**Challenge:**
Give back all of the entries below word for word, with every line in its original order.

——

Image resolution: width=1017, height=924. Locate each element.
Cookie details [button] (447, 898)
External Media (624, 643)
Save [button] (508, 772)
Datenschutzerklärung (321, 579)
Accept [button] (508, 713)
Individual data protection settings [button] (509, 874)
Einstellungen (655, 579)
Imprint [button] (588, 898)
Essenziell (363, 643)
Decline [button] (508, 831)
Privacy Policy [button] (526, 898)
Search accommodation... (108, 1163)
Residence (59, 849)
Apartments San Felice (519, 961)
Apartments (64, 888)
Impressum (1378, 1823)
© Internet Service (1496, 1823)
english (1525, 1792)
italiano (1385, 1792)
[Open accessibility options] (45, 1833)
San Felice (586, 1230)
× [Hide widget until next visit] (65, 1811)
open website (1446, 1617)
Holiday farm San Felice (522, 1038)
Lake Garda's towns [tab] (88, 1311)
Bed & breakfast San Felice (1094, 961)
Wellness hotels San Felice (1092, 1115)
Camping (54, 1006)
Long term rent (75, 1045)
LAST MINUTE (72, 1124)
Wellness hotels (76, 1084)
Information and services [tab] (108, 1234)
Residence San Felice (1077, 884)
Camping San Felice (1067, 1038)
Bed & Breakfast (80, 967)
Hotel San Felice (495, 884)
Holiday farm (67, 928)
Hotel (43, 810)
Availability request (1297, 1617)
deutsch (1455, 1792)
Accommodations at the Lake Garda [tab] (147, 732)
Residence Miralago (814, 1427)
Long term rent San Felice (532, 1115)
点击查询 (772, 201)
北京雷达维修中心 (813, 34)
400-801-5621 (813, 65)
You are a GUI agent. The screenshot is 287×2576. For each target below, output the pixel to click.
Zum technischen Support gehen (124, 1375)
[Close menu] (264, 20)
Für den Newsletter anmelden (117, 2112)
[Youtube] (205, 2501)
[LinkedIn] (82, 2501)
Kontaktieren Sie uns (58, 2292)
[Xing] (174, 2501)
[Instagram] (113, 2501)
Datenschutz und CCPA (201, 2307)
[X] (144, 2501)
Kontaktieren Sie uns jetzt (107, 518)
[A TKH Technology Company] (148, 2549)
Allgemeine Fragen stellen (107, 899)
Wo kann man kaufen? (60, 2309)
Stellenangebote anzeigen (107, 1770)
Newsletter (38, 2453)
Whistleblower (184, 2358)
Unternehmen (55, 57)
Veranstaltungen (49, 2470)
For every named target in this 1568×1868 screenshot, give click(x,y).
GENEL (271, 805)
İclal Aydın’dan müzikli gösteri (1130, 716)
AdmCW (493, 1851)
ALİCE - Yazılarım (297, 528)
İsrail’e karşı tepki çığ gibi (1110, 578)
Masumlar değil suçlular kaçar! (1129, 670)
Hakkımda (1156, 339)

——

**Solution for this problem:**
Image resolution: width=1017, height=924. Locate each element.
Cookie details [button] (447, 898)
External Media (624, 643)
Save [button] (508, 772)
Datenschutzerklärung (321, 579)
Accept [button] (508, 713)
Individual data protection settings [button] (509, 874)
Einstellungen (655, 579)
Imprint [button] (588, 898)
Essenziell (363, 643)
Decline [button] (508, 831)
Privacy Policy [button] (526, 898)
Search accommodation... (108, 1163)
Residence (59, 849)
Apartments San Felice (519, 961)
Apartments (64, 888)
Impressum (1378, 1823)
© Internet Service (1496, 1823)
english (1525, 1792)
italiano (1385, 1792)
[Open accessibility options] (45, 1833)
San Felice (586, 1230)
× [Hide widget until next visit] (65, 1811)
open website (1446, 1617)
Holiday farm San Felice (522, 1038)
Lake Garda's towns [tab] (88, 1311)
Bed & breakfast San Felice (1094, 961)
Wellness hotels San Felice (1092, 1115)
Camping (54, 1006)
Long term rent (75, 1045)
LAST MINUTE (72, 1124)
Wellness hotels (76, 1084)
Information and services [tab] (108, 1234)
Residence San Felice (1077, 884)
Camping San Felice (1067, 1038)
Bed & Breakfast (80, 967)
Hotel San Felice (495, 884)
Holiday farm (67, 928)
Hotel (43, 810)
Availability request (1297, 1617)
deutsch (1455, 1792)
Accommodations at the Lake Garda [tab] (147, 732)
Residence Miralago (814, 1427)
Long term rent San Felice (532, 1115)
点击查询 (772, 201)
北京雷达维修中心 (813, 34)
400-801-5621 (813, 65)
You are a GUI agent. The screenshot is 287×2576. For each target below, output the pixel to click.
Zum technischen Support gehen (124, 1375)
[Close menu] (264, 20)
Für den Newsletter anmelden (117, 2112)
[Youtube] (205, 2501)
[LinkedIn] (82, 2501)
Kontaktieren Sie uns (58, 2292)
[Xing] (174, 2501)
[Instagram] (113, 2501)
Datenschutz und CCPA (201, 2307)
[X] (144, 2501)
Kontaktieren Sie uns jetzt (107, 518)
[A TKH Technology Company] (148, 2549)
Allgemeine Fragen stellen (107, 899)
Wo kann man kaufen? (60, 2309)
Stellenangebote anzeigen (107, 1770)
Newsletter (38, 2453)
Whistleblower (184, 2358)
Unternehmen (55, 57)
Veranstaltungen (49, 2470)
For every named target in this 1568×1868 screenshot, give click(x,y).
GENEL (271, 805)
İclal Aydın’dan müzikli gösteri (1130, 716)
AdmCW (493, 1851)
ALİCE - Yazılarım (297, 528)
İsrail’e karşı tepki çığ gibi (1110, 578)
Masumlar değil suçlular kaçar! (1129, 670)
Hakkımda (1156, 339)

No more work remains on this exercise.